In this study, which follows the work of Bay et al. [2, 3], the correlation computation optimizes the merit function given as:

$$ \chi =\sum\limits_{n=1}^N {{{{\left\{ { {I_{def }}\left[ {a({R_n})} \right]-{I_{ref }}\left[ {{R_n}} \right]} \right\}}}^2}} $$

where N is the total number of voxels in a sub-volume, I is the intensity at a voxel position R(X,Y,Z) in reference (ref) or deformed (def) image set, and a is the shape function. In this study, the shape function is an affine transformation that includes translation, rotation and deformation. It is noted that the effects of rotation are especially important when the sampling frequency is not uniform in all directions; typically image resolution along one direction (e.g., Z) is lower than it is in the other two (e.g., X and Y in an image slice). Strain components at the center of a given sub-volume are obtained by fitting a quadratic polynomial by displacements of all surrounding sub-volumes.

27.2 Results

Figure 27.1a shows a typical horizontal slice through the puck specimen. The 150 × 150 × 150 mm field of view was constructed using 1,000 × 1,000 × 1,000 voxels, resulting in an average voxel size of 0.15 mm in each direction. The cylindrical specimen is 20 mm thick, 75 mm in outer diameter, with a central 25 mm diameter interior hole. The puck is made of rubber that has been seeded with silica particles that range from 0.3 to 0.6 mm in size. The reference image set is acquired before compression is applied along its diametral direction. Figure 27.1b shows the deformed image slice acquired when the vertical diameter is compressed from 75 to 56.25 mm.

Fig. 27.1

(a) Specimen in un-deformed state, (b) specimen undergoing vertical compression

Figure 27.2 shows the deformed cross-section that is defined by the dashed line in Fig. 27.1. As shown in Fig. 27.2, the puck cross-section has a trapezoidal shape due to the stress state in the central region of the puck specimen.

Fig. 27.2

Centerline cross-section of deformed specimen after applying compressive loading

Using a 23 × 23 × 23 sub-volume size for DVC throughout the interior of the specimen, Fig. 27.3 shows a vector plot of the computed displacement field on the mid-thickness plane of the puck, with W being the displacement in the vertical (Z) direction and U being the displacement in horizontal (X) direction. It is consistent with the result of FE analysis.

Fig. 27.3

Measured displacement fields, U and W, at mid-thickness of specimen (y = 10 mm)

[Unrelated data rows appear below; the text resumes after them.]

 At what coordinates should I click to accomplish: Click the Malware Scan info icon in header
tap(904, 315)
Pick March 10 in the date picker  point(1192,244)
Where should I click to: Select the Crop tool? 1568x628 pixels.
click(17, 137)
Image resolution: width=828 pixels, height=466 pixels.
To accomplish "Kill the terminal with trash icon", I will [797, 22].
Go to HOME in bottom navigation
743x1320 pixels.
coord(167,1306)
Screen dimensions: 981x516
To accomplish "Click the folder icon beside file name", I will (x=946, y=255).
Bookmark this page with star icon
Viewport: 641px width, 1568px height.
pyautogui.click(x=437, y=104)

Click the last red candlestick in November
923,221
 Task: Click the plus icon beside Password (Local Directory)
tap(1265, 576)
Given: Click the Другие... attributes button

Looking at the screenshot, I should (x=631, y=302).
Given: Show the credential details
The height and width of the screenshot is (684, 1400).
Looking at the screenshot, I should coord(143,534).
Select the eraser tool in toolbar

Figures 27.4, 27.5 and 27.6 show the measured strain fields ε _xx , ε _xy and ε _yy , respectively, on the diametric cross-section shown in Fig. 27.2.

Fig. 27.4

Strain ε _xx on the diametric cross-section shown in Fig. 27.2

Fig. 27.5

Strain ε _xy on the diametric cross-section shown in Fig. 27.2

Fig. 27.6

Strain ε _yy on the diametric cross-section shown in Fig. 27.2

27.3 Discussion

Though not shown, finite element results are in very good agreement with the measurements throughout the puck interior, providing a measure of validation for the DVC-based measurements. Additional developments are underway to allow for point-wise particle tracking so that rosette-type interior measurements can be obtained without requiring a dense set of interior markers that may alter the response of the material due to density differences in the materials.